Text for analysis section start
14 Mar 2026

How does G2 survive?

A lot of software websites I visit have the same badge:

“Ranked #1 on G2.” “4.8 stars on G2.”.

But I literally don’t know a single person who uses G2 to make purchase decisions anymore.

G2 badges

A few weeks ago, G2 acquired Capterra, Software Advice, and GetApp. Combined - 6 million verified reviews, 200M+ annual buyers, revenue probably north of $150M.

People are calling this a strong consolidation strategy. Honestly, I am not sure.

1. G2’s business model has a trust problem.

Software vendors pay G2 to run “authentic” review campaigns. G2 collects the reviews, attracts millions of buyers, and then sells those buyer intent signals back to vendors. Think “Give me 5 US SMBs evaluating CRMs right now.”

It’s a brilliant flywheel. But the initial fuel of “trusted reviews” is running out. We’ve all gotten those $10 gift cards. Review gaming isn’t new, but it’s at a point now where neither buyers nor sellers treat G2 as the source of truth anymore.

2. LLMs are becoming the new discovery layer.

LLM-recommended traffic is becoming a growing share of every website’s visits. And while G2 is still referenced in LLM answers today, the weightage is decreasing fast.
Text for analysis section end
Supplied data section start
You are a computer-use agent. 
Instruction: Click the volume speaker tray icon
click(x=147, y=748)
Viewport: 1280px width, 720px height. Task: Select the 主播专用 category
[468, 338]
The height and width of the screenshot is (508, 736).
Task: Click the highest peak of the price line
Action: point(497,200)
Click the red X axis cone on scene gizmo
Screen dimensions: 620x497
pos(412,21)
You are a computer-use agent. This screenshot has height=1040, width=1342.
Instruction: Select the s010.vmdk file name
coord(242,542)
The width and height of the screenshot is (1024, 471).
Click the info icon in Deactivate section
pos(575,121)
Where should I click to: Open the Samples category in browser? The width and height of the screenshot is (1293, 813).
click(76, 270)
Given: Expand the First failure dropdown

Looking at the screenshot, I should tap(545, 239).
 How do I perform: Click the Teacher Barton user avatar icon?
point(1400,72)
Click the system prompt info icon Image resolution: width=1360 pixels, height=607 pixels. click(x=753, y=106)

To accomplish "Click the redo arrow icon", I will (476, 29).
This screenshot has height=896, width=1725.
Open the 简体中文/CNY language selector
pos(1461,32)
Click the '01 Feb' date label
Supplied data section end
Write what comes next in the post on how G2 survives, picking up right after its final sentence.

Quoleady’s LLMO research found that 100% of tools in ChatGPT answers had Capterra reviews and 99% had G2 reviews. BUT, and more importantly, they found that review volume doesn’t determine ranking. G2’s moat of “mass verified reviews” simply doesn’t translate to AI visibility.

3. Agents are starting to make purchase decisions.

Claude Code and Codex are already choosing dev tools - email providers, auth services, databases. This will rapidly expand to CRMs, marketing tools, sales automation. And inauthentic paid reviews are the last place these agents will go for recommendations.

What will matter is how AI-usable your product is, how well it meets the buyer’s constraints, and whether it even shows up in the agent’s consideration set.

G2 is trying to acquire its way to scale, but the question isn’t whether G2 can get bigger. It is whether bigger even matters when the buyer isn’t a human browsing review sites anymore.